The inspiration stemmed from an association of ideas, between the concept of “fiancée of Milan” as the new car was intended to be, and a Shakespearian connotation with the second half of the name Alfa Romeo.
According to others the name followed a successful American trend, by which [vehicles] were no longer indicated by numbers but by a word, short and simple but capable of evoking an atmosphere, a country or a famous person.
Giampaolo Garcea, one of Alfa’s most brilliant technicians from 1935 and 1982 remembers “We must go back many years, to the day we went to the “Salon de l’Auto” in Paris with the pilot Jean Pierre Wimille and six engineers, to present the “1900”. That evening Wimille took us to a very chic club, in boulevard des Capucins, near the palace in which Napoleon met Josephine, the creole with eyes of fire, not far from the Scribe Hotel in which on the 28th of December 1895 the Lumière brothers presented their first films to an astonished audience.

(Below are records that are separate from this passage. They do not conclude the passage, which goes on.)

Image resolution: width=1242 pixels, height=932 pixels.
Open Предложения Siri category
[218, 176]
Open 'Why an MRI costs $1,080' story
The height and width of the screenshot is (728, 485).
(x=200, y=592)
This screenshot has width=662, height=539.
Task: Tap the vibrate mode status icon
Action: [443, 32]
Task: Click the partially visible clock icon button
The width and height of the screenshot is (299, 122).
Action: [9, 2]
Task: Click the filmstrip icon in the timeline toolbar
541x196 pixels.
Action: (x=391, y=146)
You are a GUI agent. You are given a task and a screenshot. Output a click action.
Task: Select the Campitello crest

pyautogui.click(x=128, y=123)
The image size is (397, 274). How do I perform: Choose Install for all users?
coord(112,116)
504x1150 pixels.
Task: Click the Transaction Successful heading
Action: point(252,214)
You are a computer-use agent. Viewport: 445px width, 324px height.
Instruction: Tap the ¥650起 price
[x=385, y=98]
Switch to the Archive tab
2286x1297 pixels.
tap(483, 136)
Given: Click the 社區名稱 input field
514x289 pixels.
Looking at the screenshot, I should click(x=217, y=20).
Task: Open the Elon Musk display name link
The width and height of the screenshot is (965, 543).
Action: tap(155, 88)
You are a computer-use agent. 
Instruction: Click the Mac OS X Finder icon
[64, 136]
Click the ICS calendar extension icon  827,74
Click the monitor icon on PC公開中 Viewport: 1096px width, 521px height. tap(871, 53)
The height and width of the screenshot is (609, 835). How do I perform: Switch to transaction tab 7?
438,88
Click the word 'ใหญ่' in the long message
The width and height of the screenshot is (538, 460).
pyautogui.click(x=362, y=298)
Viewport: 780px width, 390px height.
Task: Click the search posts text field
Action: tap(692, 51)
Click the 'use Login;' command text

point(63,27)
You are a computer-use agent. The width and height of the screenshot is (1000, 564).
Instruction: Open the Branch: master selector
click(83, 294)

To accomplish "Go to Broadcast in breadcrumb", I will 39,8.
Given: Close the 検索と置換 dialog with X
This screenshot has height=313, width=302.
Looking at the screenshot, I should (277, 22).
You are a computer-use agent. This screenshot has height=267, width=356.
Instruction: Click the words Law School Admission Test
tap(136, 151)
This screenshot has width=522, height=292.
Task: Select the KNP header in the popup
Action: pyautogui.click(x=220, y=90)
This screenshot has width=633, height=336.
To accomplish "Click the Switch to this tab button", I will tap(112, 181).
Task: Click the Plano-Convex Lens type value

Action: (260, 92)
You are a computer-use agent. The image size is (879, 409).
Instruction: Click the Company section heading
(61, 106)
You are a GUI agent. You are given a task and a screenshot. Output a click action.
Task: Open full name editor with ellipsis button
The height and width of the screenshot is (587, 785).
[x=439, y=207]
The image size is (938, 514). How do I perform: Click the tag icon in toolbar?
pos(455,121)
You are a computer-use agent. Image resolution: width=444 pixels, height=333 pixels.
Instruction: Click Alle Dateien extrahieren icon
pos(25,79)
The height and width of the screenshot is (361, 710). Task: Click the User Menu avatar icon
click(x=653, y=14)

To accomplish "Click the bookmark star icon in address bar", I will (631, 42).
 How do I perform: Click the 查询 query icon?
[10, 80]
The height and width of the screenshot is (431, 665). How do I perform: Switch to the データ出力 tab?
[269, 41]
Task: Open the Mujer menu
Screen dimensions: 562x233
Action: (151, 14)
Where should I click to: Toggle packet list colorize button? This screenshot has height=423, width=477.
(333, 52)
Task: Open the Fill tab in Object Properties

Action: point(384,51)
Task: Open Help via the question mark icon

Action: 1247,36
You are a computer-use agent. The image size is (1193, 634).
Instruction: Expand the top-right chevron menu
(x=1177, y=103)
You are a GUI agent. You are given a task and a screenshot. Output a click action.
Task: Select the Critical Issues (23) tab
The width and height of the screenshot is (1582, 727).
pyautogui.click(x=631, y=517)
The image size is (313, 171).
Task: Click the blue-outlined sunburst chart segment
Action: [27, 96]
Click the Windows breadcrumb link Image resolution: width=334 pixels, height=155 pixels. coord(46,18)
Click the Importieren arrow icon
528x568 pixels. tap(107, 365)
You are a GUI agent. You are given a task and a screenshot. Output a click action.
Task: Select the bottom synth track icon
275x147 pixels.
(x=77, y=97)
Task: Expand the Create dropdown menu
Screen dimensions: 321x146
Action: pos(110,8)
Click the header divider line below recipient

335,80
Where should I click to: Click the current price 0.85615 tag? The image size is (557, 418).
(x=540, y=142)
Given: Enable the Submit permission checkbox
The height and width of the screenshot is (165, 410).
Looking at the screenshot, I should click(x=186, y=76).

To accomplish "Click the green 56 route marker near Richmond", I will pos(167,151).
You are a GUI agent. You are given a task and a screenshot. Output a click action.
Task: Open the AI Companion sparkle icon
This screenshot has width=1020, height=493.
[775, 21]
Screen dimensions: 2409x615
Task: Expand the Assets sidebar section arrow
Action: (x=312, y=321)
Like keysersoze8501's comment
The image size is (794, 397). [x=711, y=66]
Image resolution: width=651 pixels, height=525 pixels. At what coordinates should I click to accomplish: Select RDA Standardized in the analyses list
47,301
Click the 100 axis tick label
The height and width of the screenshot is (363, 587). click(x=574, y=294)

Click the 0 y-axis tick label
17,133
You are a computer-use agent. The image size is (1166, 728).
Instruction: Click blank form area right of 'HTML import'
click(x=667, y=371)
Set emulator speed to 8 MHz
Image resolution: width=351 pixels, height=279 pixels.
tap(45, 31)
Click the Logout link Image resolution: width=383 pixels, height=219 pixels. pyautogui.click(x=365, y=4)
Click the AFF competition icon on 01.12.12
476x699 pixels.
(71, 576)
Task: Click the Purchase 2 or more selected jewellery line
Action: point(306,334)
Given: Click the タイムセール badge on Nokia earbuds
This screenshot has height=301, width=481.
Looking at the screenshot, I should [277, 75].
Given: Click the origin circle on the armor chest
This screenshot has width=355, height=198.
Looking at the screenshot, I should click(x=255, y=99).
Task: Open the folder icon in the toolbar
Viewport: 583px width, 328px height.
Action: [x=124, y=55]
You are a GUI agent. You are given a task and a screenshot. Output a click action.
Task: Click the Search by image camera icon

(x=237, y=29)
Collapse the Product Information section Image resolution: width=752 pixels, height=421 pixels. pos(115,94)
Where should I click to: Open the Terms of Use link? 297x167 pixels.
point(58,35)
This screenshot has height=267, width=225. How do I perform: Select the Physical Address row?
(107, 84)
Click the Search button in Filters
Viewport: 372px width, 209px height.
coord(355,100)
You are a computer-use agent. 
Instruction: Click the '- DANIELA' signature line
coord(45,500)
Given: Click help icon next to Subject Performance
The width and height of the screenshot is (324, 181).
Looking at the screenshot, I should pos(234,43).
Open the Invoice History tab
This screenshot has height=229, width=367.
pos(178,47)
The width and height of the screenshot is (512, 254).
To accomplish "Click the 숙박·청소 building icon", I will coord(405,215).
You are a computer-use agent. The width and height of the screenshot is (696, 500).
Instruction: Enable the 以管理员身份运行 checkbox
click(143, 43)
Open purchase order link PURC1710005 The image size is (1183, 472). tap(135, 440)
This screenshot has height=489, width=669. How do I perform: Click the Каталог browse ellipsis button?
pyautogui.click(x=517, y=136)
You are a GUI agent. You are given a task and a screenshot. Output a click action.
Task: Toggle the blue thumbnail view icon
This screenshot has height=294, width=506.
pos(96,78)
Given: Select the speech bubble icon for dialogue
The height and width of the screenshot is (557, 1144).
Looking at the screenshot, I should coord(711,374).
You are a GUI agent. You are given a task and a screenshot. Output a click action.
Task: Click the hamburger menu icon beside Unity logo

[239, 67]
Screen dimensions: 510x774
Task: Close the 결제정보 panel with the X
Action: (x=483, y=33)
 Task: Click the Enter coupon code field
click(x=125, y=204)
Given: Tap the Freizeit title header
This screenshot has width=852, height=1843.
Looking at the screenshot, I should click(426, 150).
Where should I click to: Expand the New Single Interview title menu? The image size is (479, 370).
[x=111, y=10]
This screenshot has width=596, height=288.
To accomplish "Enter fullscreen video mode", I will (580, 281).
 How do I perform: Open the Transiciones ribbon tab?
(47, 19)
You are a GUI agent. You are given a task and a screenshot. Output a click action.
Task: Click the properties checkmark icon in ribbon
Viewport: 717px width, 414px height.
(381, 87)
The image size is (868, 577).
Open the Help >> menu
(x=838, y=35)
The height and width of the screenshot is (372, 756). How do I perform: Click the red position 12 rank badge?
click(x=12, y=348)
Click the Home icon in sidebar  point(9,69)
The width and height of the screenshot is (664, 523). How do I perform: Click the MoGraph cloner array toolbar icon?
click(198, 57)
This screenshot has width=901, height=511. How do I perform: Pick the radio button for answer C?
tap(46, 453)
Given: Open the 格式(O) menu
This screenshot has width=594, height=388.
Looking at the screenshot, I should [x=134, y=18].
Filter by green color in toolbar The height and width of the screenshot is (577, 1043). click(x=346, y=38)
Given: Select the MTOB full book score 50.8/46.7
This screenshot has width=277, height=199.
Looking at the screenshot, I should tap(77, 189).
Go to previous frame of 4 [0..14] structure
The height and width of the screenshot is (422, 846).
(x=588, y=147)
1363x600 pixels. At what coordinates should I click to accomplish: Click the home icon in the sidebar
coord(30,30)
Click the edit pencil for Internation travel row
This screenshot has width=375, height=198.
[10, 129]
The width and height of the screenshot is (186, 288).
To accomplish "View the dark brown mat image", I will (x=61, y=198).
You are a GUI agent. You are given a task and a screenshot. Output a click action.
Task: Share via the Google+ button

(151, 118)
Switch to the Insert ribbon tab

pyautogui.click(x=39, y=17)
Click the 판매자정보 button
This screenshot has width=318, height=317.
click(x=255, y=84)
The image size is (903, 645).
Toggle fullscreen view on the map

We sat down and a Russian Prince, a refugee who, to make ends meet entertained the guests improvising poems and witticisms, came to our table. He stared at us and then, after a long silence he said: “Are you eight Romeos or is there also a Juliet?” We burst into laughter but we immediately understood that that female name, with all its Shakespearian associations perfectly matched the name of our factory. That is how the new car was named after the romantic young girl who, leaning from her balcony in Verona, listened to her lover’s call and to the song of the lark”
An unknown writer of the history of the factory wrote “It was projected and built in absolute secrecy and probably even nowadays ”the Giulietta is still the most famous example of an industrial secret kept until the day of the official presentation”.
Alfa even used a bit of craftiness. The project bore the number 750 and this number was deliberately leaked, with the result that the competitors (A.k.a. Fiat) were convinced until the very last moment that Alfa were making a small car, mistaking what was the progressive number of the project for cubic displacement”.
The Giulietta was then presented at the Turin Car Show in April 1954. Its price was 1,900,000 Lira, that is 981.00 Euros. To call it a surprising success with both critics and public, is to say the least..
When under the ample, majestic “ brilliant and grandiose umbrella” of the Giovanni Agnelli Hall at Torino Esposizioni, Italian and foreign visitors, technicians engineers and designers discovered the “Giulietta Sprint” she immediately became a “cult car”.
One of England’s most renowned journalists praised the car but he called it “a little car”. These things happen.
It was probably the first time that the coupé version of a car was launched before the saloon version. This too confirms the racing spirit of Alfa Romeo.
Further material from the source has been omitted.